= Work required =
Restate word for word the lines below, from the one containing "Image resolution: width=1200" through the final line, with no pictures included.

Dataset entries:
- - -

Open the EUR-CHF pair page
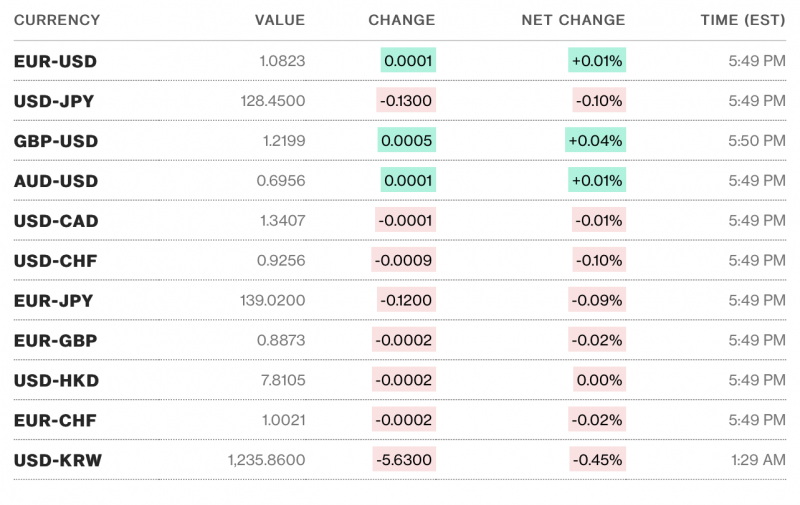 (x=55, y=420)
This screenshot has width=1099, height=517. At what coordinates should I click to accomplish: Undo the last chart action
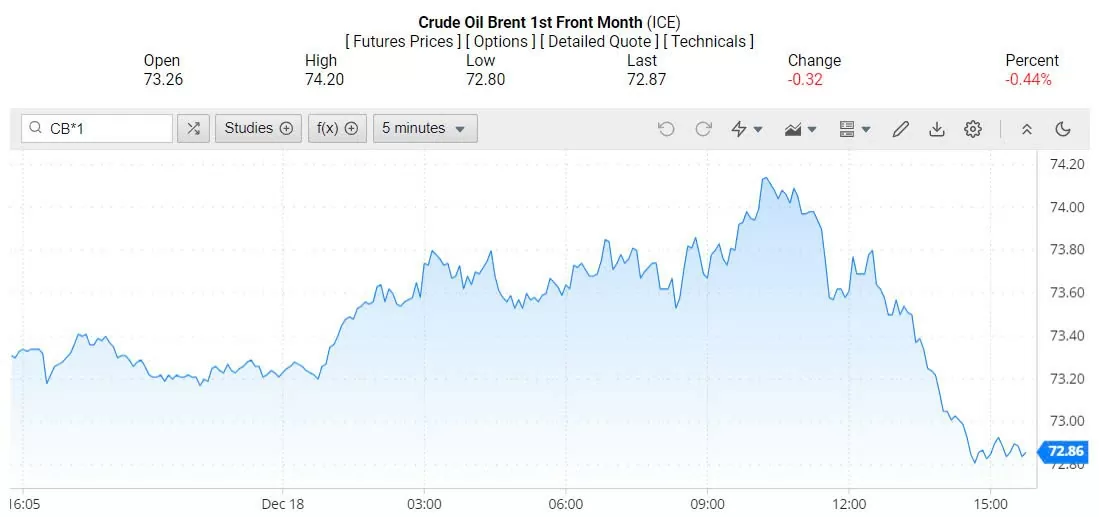[667, 128]
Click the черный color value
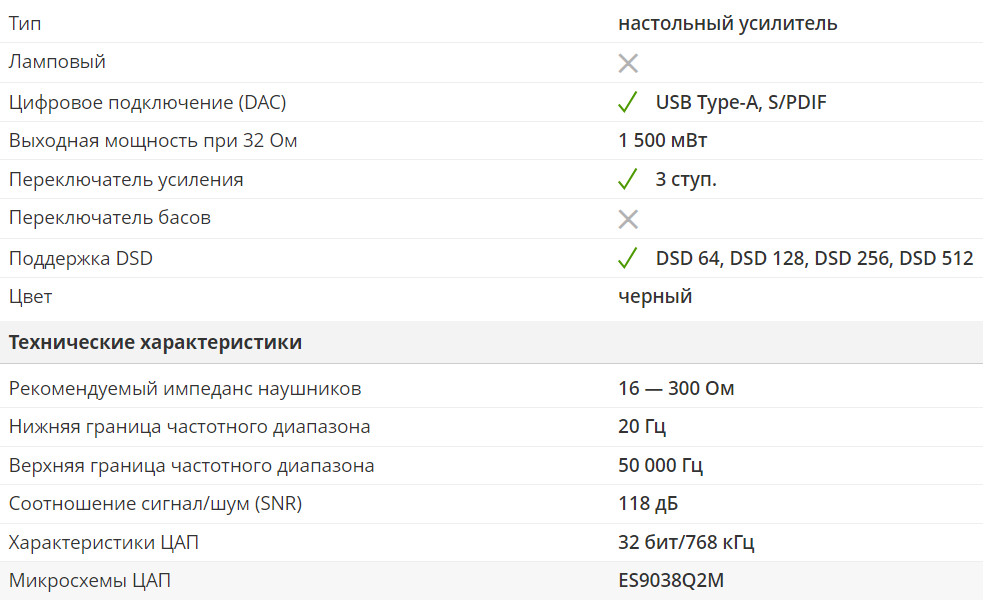Image resolution: width=983 pixels, height=605 pixels. (x=655, y=297)
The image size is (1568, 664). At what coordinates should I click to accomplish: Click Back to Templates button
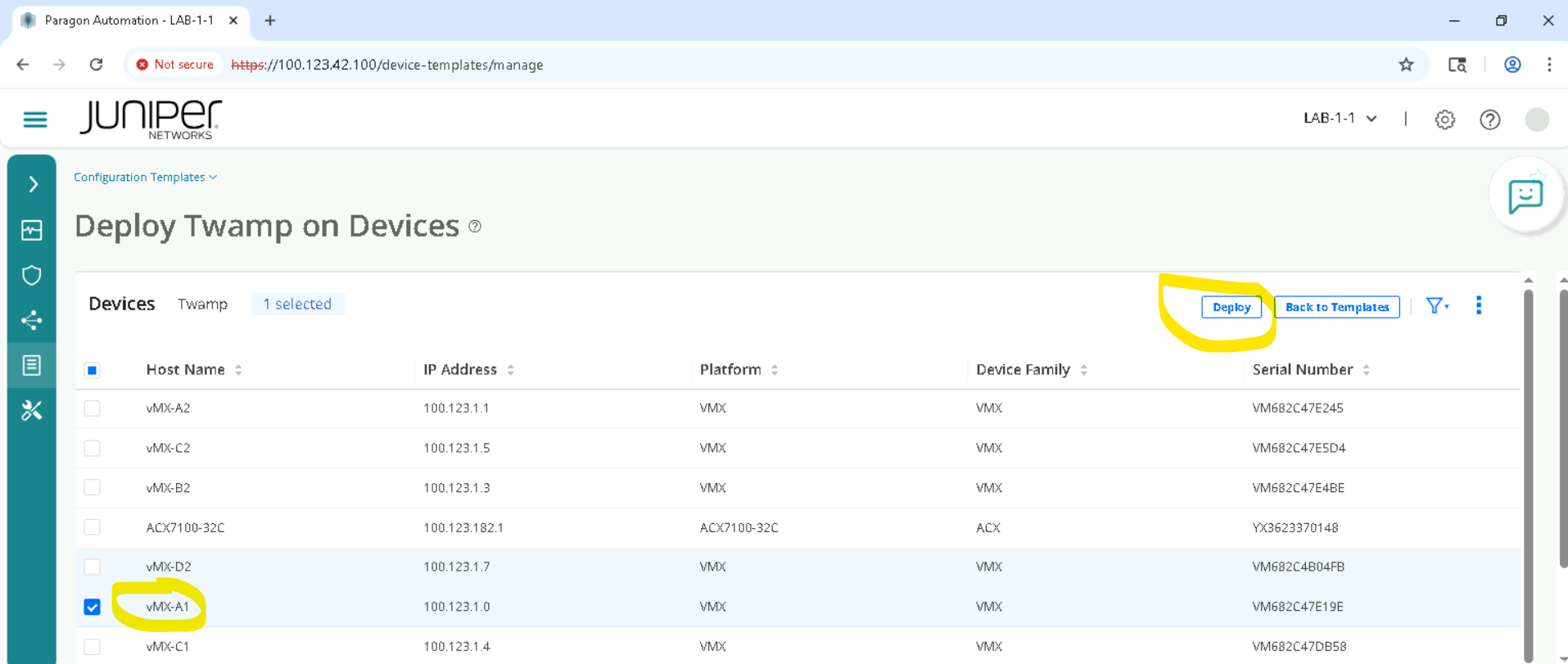pos(1336,307)
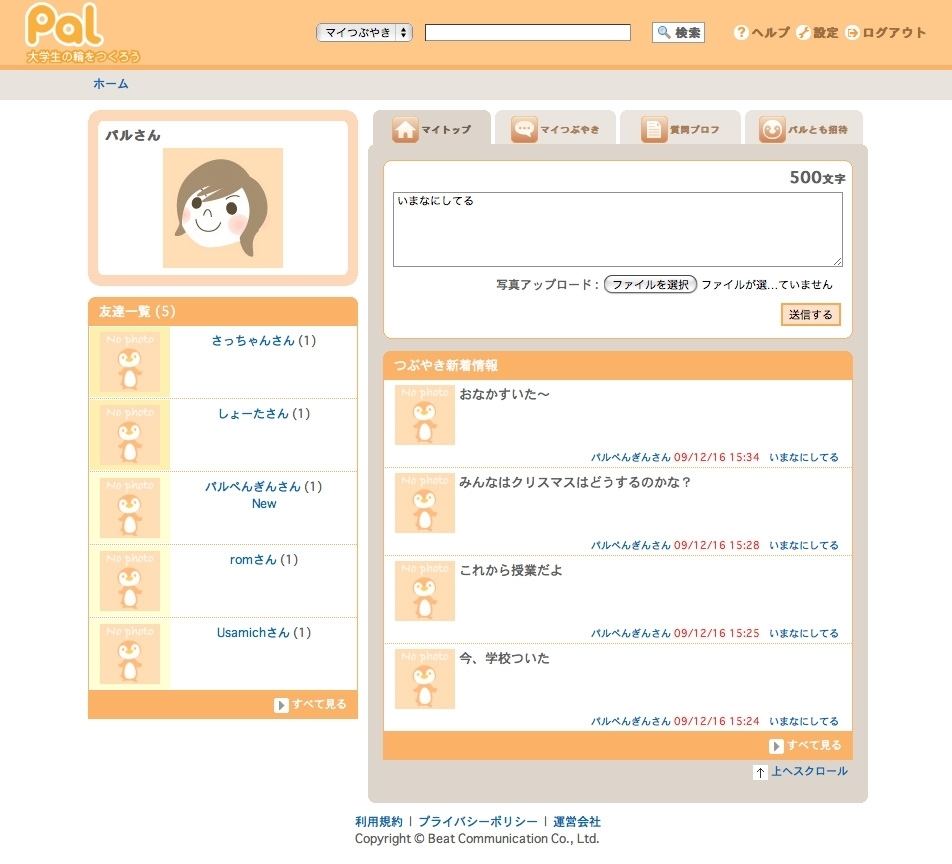Open the パルとも招待 tab
952x864 pixels.
coord(804,129)
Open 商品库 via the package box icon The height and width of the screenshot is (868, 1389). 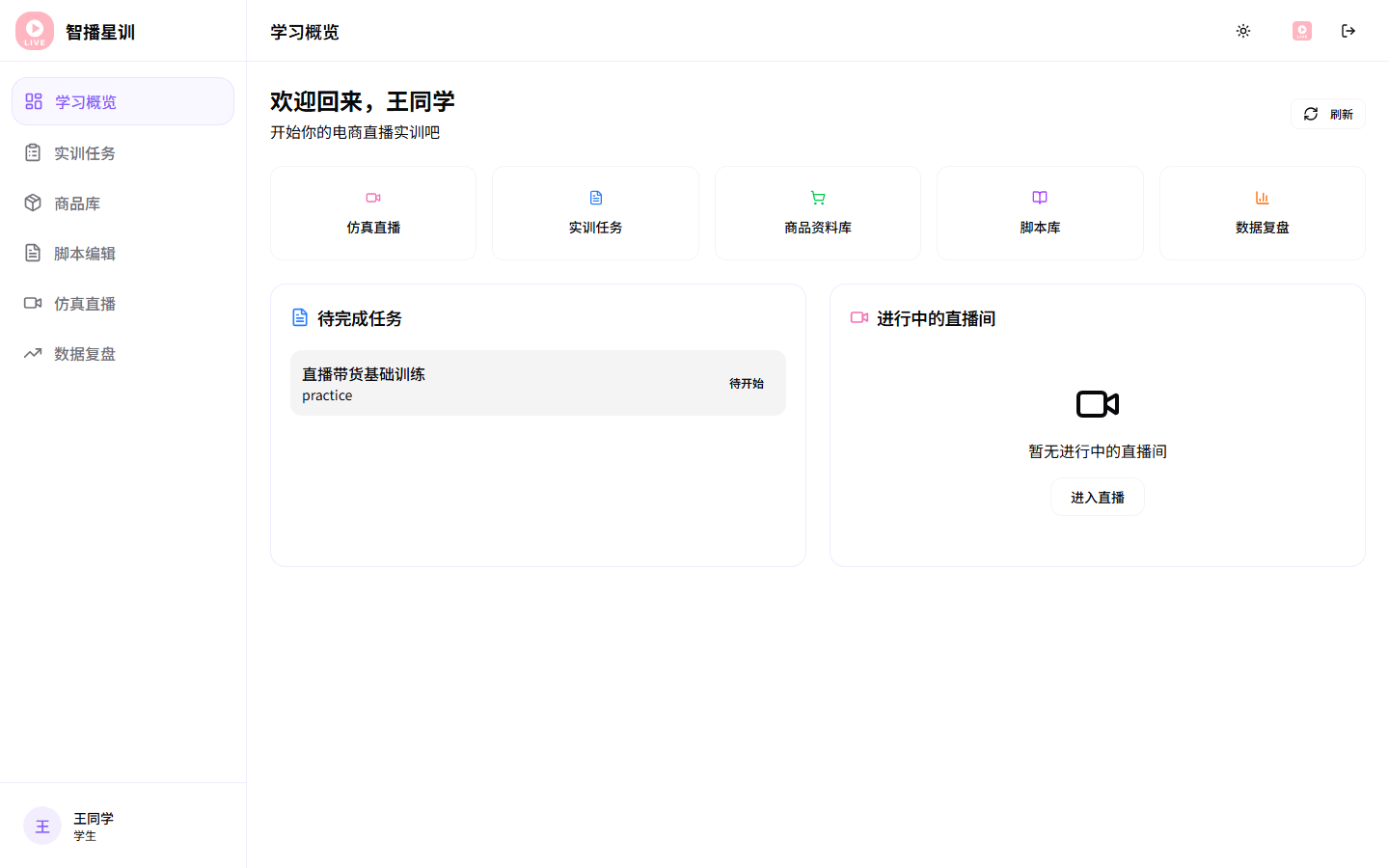pos(33,203)
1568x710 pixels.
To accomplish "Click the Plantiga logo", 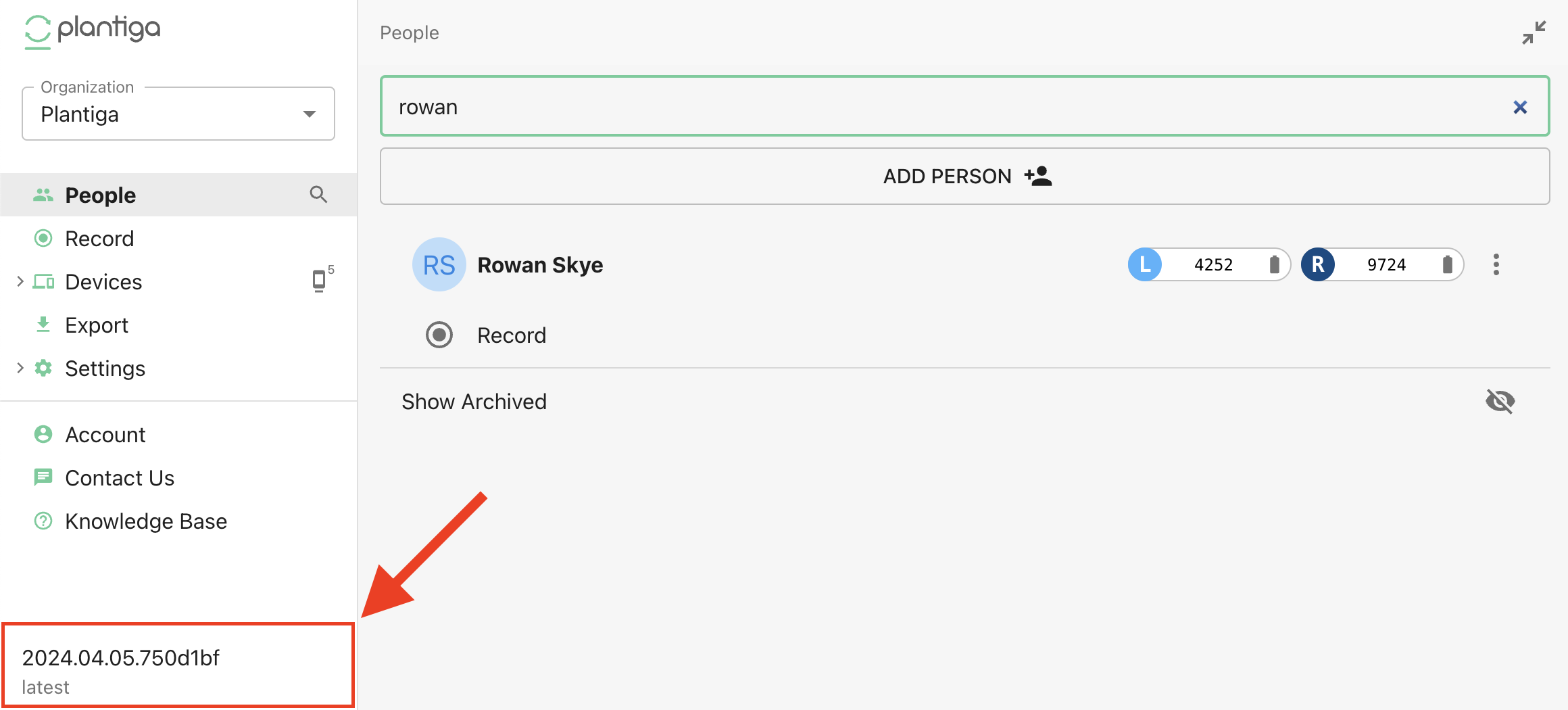I will click(x=93, y=30).
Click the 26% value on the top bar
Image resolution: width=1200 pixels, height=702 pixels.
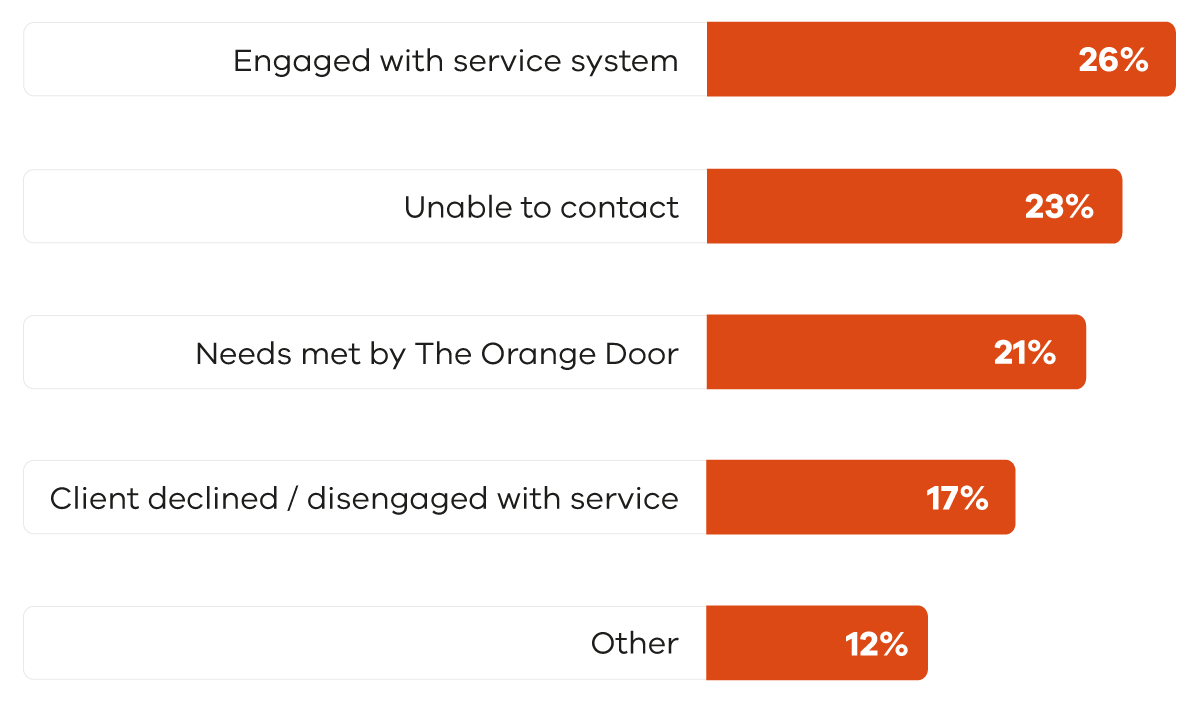[1112, 61]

- - -

= Exercise solution =
Image resolution: width=1200 pixels, height=702 pixels.
[1112, 61]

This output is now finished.